July 2008

Parkdale Shangri-La

Thousands of Tibetan refugees have settled in the crumbling apartment blocks of Jameson Avenue, the latest stop on a half-century journey of exile By Denise Balkissoon

Jigme Lodoe, monk and teacher
Jigme Lodoe, monk and teacher
Image credit: Sandy Nicholson

World events always have an audience in Toronto. Immigrants congregate here while keeping one eye on the situation back home. This past March, when violence erupted in Lhasa, Tibet, Parkdale was the local hub for worried expats. The neighbourhood, a long-time magnet for the downtrodden, is currently home to more than 2,000 people from the roof of the world. They eat at Tibet Kitchen and 1959 café, and shop at Shangri-La Produce for their groceries and Tibetan Emporium for traditional chupa dance costumes. Local schools now have significant Tibetan populations. At Parkdale Collegiate, nearly 200 of the 600 students have Tibetan parents.

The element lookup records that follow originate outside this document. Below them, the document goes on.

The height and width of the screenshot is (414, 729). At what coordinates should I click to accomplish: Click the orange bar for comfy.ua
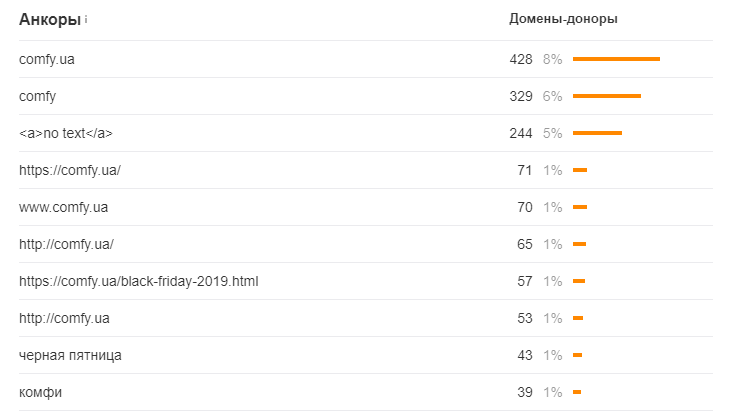coord(616,59)
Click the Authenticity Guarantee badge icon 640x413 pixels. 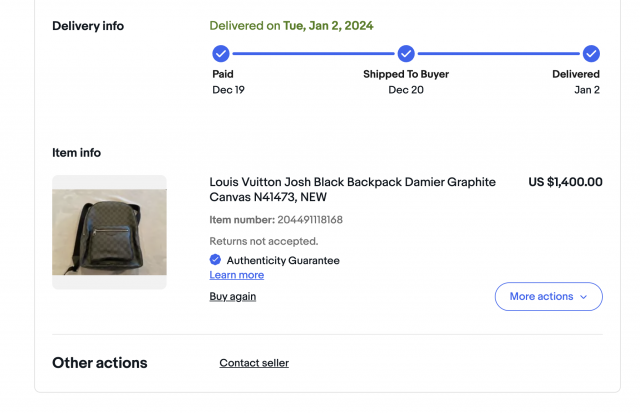[x=215, y=260]
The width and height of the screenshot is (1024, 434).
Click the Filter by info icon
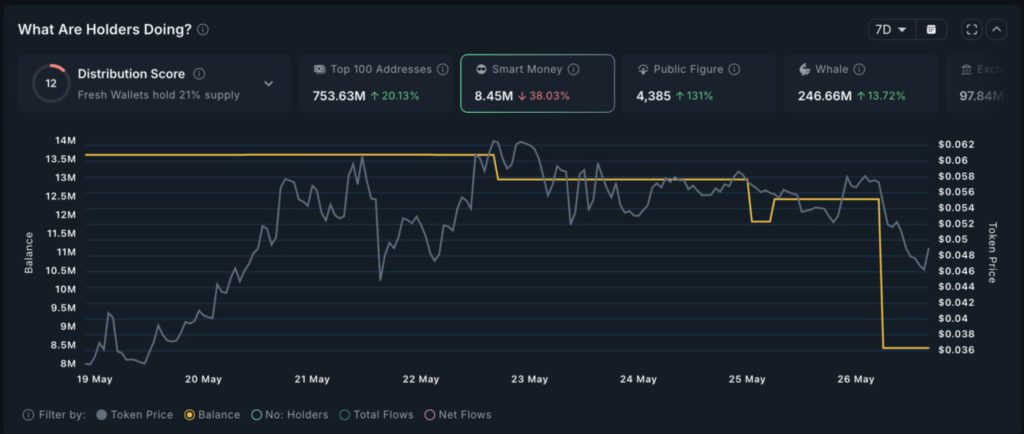point(28,415)
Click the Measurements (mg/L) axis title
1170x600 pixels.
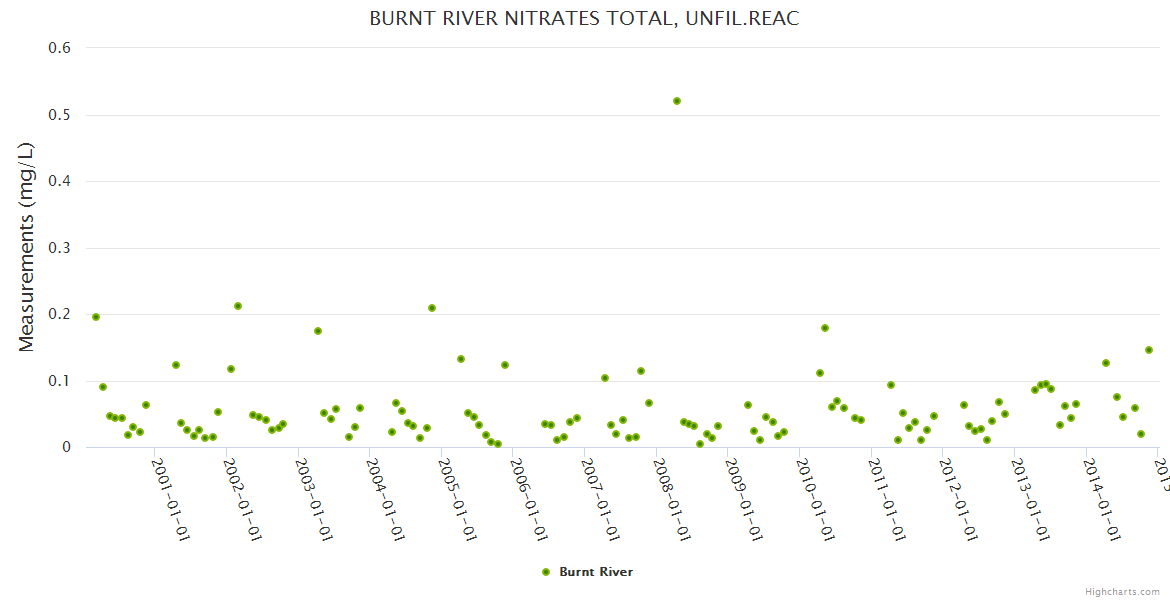point(27,247)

Many Tibetans are schooled in their ancestry from childhood, and can take you back 2,000 years during the course of a cup of sweet, milky tea. Entangled with China, Mongolia, Bhutan and India, Tibet’s history is famously complicated and contentious. Pictures of the Dalai Lama are currently illegal inside the Chinese-controlled region, and teaching of the Tibetan language discouraged. For 49 years, Tibetans have commemorated the unsuccessful uprising that forced the Dalai Lama to escape over the mountains into India, establishing his exile government in the northern city of Dharamsala. His laypeople trickled out steadily after him, and today an estimated 150,000 live in countries outside of Tibet. Most settle for at least a time in India, Nepal or Bhutan, where sympathetic governments have given them land for farms and schools. But those countries do not afford citizenship as a birthright, so the grandchildren of the original exiles are still categorized as refugees.

Canada’s refugee board has been especially welcoming to Tibetans. Cheap rent drew the first arrivals to Parkdale, and they’ve clustered there ever since. Flags adorned with snow lions beneath red and blue rays, banned in Tibet, flutter from the balconies of crumbling ’70s apartments along Jameson and West Lodge.

Despite the constant uprooting that has landed them in Toronto, they smile often—a smile that involves showing a full top row of teeth. Here, they can be citizens if they choose, teach their children their own language, and they can hang pictures of the Dalai Lama in their living rooms. On the journey toward nirvana, this is not such a bad pit stop.